Kisah Tunadaksa Berdayakan Sesama Lewat Kafe Kopi

Jangan marah jika mengajak ngobrol pelayan kafe ini tak terlalu ditanggapi. Bisa jadi dia penyandang tunawicara.

oleh Dian Kurniawan diperbarui 16 Nov 2017, 13:01 WIB
Jangan marah jika mengajak ngobrol pelayan kafe ini tak terlalu ditanggapi. Bisa jadi dia penyandang tunawicara. (Liputan6.com/Dian Kurniawan)

Liputan6.com, Surabaya - Sekilas tak ada yang ganjil dari sebuah kafe yang berlokasi di Jalan Ketintang Madya, Surabaya. Kafe berukuran 56 x 20 meter persegi itu ramai dikunjungi muda-mudi yang ingin bersantai atau bekerja sambil menikmati makanan.

Cafe Mbok Kom namanya. Meski 90 pekerja adalah kaum disabilitas, layanan maupun kuliner yang disajikan tak kalah dari racikan yang dibuat orang umum.

"Masyarakat akan disuguhkan dengan berbagai menu minuman dan makanan oleh kalangan disabilitas," kata Mochammad Shobik (31) sebagai pemilik kafe, Rabu malam, 16 November 2017.

Shobik menyatakan sengaja mempekerjakan kalangan disabilitas yang selama ini sering dipandang sebelah mata. Hal itu untuk menunjukkan bahwa kaum tersebut juga memiliki keinginan berusaha seperti layaknya orang normal.

Mereka yang bekerja di kafe itu ada yang mengidap tunarungu, tunawicara, maupun tunadaksa.
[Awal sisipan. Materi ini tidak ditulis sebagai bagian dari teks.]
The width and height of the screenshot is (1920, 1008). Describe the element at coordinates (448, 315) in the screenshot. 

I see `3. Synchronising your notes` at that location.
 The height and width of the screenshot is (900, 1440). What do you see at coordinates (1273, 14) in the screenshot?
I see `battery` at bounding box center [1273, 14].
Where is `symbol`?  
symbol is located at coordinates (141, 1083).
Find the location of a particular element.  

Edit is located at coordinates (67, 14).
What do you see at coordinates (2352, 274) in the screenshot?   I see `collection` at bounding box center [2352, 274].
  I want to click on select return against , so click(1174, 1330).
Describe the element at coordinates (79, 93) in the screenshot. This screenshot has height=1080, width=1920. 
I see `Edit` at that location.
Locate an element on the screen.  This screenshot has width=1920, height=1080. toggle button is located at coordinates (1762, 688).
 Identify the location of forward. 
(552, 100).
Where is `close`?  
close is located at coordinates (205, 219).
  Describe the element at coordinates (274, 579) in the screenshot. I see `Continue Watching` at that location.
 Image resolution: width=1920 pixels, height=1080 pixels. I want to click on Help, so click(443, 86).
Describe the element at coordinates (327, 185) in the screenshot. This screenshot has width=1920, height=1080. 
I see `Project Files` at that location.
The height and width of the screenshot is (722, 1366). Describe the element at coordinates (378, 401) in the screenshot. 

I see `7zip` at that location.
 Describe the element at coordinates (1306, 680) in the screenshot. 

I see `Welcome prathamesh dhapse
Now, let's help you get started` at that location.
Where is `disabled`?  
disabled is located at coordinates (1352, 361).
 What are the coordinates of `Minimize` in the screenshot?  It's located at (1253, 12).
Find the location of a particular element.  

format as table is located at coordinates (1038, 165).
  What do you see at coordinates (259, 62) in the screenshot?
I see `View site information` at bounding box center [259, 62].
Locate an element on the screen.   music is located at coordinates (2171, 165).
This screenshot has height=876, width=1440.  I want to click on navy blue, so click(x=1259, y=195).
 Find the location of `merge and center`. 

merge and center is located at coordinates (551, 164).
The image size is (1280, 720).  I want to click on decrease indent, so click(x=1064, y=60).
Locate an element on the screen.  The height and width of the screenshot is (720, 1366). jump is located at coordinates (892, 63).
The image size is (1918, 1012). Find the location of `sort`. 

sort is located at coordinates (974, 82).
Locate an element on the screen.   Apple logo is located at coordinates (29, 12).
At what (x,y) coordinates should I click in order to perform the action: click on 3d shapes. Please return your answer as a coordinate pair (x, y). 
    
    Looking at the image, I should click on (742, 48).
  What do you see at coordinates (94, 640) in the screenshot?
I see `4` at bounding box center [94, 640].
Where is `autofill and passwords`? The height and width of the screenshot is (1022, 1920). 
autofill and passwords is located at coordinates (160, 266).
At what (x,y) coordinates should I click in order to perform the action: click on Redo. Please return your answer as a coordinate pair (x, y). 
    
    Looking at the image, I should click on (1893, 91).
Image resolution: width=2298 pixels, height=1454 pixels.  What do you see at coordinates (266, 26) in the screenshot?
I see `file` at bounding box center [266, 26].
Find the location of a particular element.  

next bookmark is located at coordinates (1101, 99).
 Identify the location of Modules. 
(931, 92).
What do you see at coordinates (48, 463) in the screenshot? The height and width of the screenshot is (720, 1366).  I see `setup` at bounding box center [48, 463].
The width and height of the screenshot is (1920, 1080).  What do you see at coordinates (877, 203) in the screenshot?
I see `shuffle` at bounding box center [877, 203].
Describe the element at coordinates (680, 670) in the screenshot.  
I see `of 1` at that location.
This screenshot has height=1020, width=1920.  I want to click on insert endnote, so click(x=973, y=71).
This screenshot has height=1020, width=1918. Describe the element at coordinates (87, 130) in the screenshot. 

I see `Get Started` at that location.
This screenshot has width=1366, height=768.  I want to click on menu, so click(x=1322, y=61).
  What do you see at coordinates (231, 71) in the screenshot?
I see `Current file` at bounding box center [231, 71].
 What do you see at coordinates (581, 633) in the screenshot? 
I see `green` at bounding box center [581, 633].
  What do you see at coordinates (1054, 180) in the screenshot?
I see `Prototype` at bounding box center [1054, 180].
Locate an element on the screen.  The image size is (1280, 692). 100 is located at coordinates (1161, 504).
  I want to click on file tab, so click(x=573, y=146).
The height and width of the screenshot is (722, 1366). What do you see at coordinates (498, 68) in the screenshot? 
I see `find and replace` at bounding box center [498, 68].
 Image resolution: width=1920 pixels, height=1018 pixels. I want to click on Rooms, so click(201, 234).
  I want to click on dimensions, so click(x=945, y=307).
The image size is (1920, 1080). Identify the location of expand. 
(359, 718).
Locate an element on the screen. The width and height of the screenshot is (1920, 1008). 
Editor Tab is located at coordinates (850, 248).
Keberadaan mereka akan menarik perhatian sebagian besar tamu yang baru pertama kali datang. Tak sedikit pula pengunjung yang komplain karena respons yang ditunjukkan pegawai tak seperti yang diharapkan.

"Ada yang ditanya diam saja, ada juga yang diajak ngobrol tapi enggak bersuara. Di sana, customer sempat merasa jengkel dan kecewa," ucap Shobik.

Meski begitu, semua keluhan ditanggapi santai oleh Shobik. Pasalnya, tidak seluruh tamu mengetahui jika yang melayani mereka adalah kalangan disabilitas. Begitu tahu, tamu yang komplain berubah jadi kagum.

 Saksikan video pilihan berikut ini:


Sembunyi-sembunyi di Awal

Pemilik kafe Cafe Mbok Kom, Mochammad Shobik (31) bersama para karyawan yang 90 persen kalangan disabilitas. (Liputan6.com/Dian Kurniawan)

Tak jarang, para pelanggan mendoakan agar usaha kafenya lancar. Sebagian besar mereka datang dari berbagai kota, seperti Nganjuk, Trenggalek, Kediri, Sidoarjo, Surabaya, dan Bali.

"Soal komunikasi, sebenarnya bagi saya sendiri enggak ada kesulitan dengan pekerja disabilitas. Tapi ada sebagian karyawan lain yang belum mengerti bahasa isyarat yang digunakan, terutama pelanggan kafe," ujarnya.

Dia menceritakan, warung kopi semi modern baru dibuka sebulan. Dia yang juga mengalami tunadaksa harus menyembunyikan keinginannya dari keluarga untuk membuka usaha bersama kalangan disabilitas.

"Istri saya baru dikasih tahu H-3 jelang launching. Sedangkan, keluarga baik orangtua maupun saudara tahunya saat launching," tuturnya.

Mereka tak menyangka jika usaha ini digeluti bersama kalangan disabilitas. Namun, tekad dan doa restu orangtuanya yang membuat dirinya untuk terus melangkah dan mengajak kalangan difabel berkembang tanpa memangku tangan orang lain.

"Sebagai kalangan difabel, kami banyak merasakan pelajaran dari orang lain. Bagaimana dikucilkan, dicemooh, dan lain-lain. Mereka beranggapan kita bisa apa. Tapi, saya berkeyakinan saya bersama teman-teman ini mampu layaknya orang normal," ujarnya.